**WORK TASK:** In the listing below, the answer starts at the line that has "Task: Dismiss the" and stops after the line that has "Where should I"; please repeat that part exactly and nothing more.

**AVAILABLE RECORDS:**
Start of Block

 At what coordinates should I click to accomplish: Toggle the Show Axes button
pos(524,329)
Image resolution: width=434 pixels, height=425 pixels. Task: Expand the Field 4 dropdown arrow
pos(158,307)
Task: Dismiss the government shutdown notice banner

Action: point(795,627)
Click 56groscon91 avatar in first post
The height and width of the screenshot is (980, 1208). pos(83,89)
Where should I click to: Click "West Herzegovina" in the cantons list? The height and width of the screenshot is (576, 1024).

End of Block
Start of Block

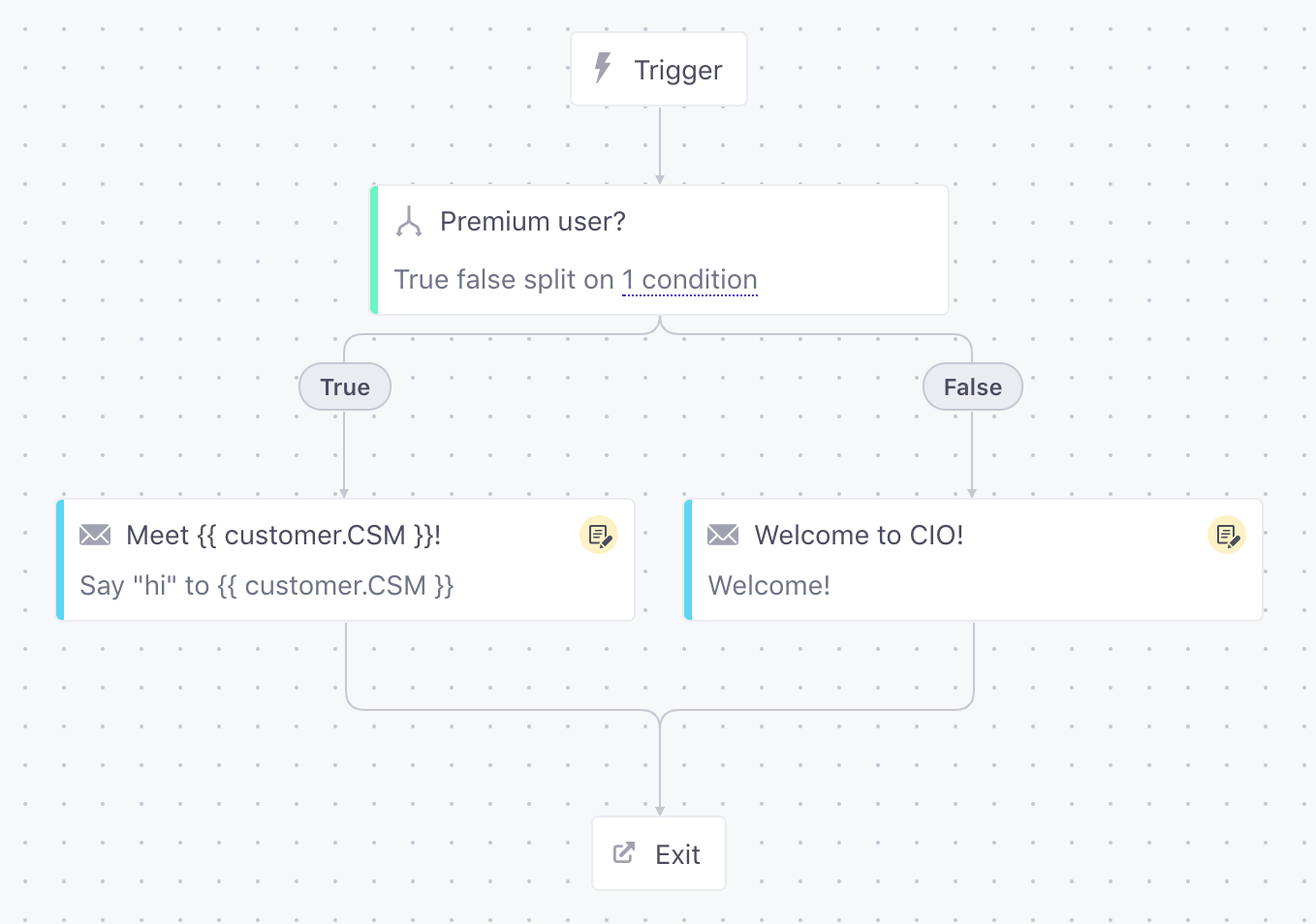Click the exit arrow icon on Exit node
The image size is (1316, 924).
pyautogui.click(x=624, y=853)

End of Block

**SOLUTION:**
Task: Dismiss the government shutdown notice banner

Action: point(795,627)
Click 56groscon91 avatar in first post
The height and width of the screenshot is (980, 1208). pos(83,89)
Where should I click to: Click "West Herzegovina" in the cantons list? The height and width of the screenshot is (576, 1024).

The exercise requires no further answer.